Two research questions guided this literature review: (1) R1: How can one support a high-enrollment physiology/anatomy online course? And (2) R2: Are online labs effective for a high-enrollment physiology/anatomy online course?
Rebecca et al. (2018) conducted a study to evaluate student experience in online chemistry/organic chemistry laboratory courses. Comparing two different types of lab activities (hands-on for online general chemistry course vs. virtual for online organic chemistry course), the researchers concluded that students perceived the online laboratory experience was the same as or better than their prior experiences in the traditional setting. Also, data suggested that students who took online labs performed better than those who did not.
Gopal et al. (2010) conducted a study to identify if interactive technology tools can improve performance for the undergraduate anatomy and physiology lab students. In this case, they looked at an online tool designed to teach about the cardiovascular system. Statistical analysis revealed that those who used an interactive practice/test tool showed a significant improvement in their performance.
Diwakar et al. (2010) investigated the effects of 20 web-based virtual labs with more than 170 online experiments (content of experiments were not described in the study) in Biotechnology and Biomedical engineering disciplines for undergraduate and graduate students. Results implied that students were satisfied with the online labs, able to easily interpret the results of experiments and run the experiments without a problem. Usage case studies indicate remote labs can be a complementary educational tool to reinforce conceptual understanding, and for experiential learning.
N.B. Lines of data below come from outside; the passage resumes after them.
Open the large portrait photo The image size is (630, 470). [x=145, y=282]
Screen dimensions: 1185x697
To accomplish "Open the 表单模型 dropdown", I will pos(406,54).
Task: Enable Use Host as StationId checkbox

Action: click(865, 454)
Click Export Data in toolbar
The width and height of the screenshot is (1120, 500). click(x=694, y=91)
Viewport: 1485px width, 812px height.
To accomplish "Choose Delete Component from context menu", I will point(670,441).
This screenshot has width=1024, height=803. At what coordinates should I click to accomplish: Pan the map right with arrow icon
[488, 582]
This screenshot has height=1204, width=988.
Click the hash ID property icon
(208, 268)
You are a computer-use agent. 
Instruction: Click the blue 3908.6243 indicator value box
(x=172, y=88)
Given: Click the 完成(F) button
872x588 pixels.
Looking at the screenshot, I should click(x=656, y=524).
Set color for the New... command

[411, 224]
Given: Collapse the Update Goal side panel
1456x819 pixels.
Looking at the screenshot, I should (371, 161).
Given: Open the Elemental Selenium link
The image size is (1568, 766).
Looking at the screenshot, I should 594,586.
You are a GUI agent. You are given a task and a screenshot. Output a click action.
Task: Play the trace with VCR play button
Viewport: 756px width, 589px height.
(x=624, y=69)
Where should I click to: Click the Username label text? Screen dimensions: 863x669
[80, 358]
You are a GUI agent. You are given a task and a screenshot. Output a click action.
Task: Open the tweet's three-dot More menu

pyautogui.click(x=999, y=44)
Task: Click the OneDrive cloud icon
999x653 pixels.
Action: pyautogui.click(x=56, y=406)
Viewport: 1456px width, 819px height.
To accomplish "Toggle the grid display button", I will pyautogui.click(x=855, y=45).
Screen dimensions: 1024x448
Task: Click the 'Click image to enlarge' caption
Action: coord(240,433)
Stefanie et al (2018) compared the learning outcomes between face-to-face and online anatomy classes using Blackboard Collaborate virtual classrooms. Online laboratories were offered using Blackboard Collaborate and three‐dimensional (3D) anatomical computer models. Final grades were statistically identical between the two groups.
University of Minnesota shares the five best practices to facilitate an online biology course with a lab. The best practices emphasize active learning strategies (e.g., authentic assessments, group learning) as well as the importance of instructional design (e.g., usability, explicit expectations, content of assessments, etc). The five best practices are: 1) Engage students in online interactive groups, 2) Create sequenced, varied, authentic assessments, 3) Build in maintainable sustainability, 4) Create a usable learning environment, and 5) Engage students in online interactive groups.
The use of authentic research assessments (content of assessments were not described in the study) in a face-to-face introductory biology lab course showed a significant increase in students’ understanding of the nature of authentic research and critical thinking (Gasper & Gardner, 2013).
Researchers stated that provision of guidance for supporting student inquiry in a science online lab is critical. Inquiry-based science courses follow a four-phase process: 1) orientation, 2) conceptualization, 3) investigation, and 4) conclusion. In a thorough literature review by Zacharias et al. (2015), effective means/tools to help students succeed in inquiry-based online science labs include 1) process constraints, 2) performance dashboard, 3) prompts, 4) heuristics, 5) scaffolds, and 6) direct presentation of information. Online labs refer to the virtual and remote labs offered through computer technology in this context.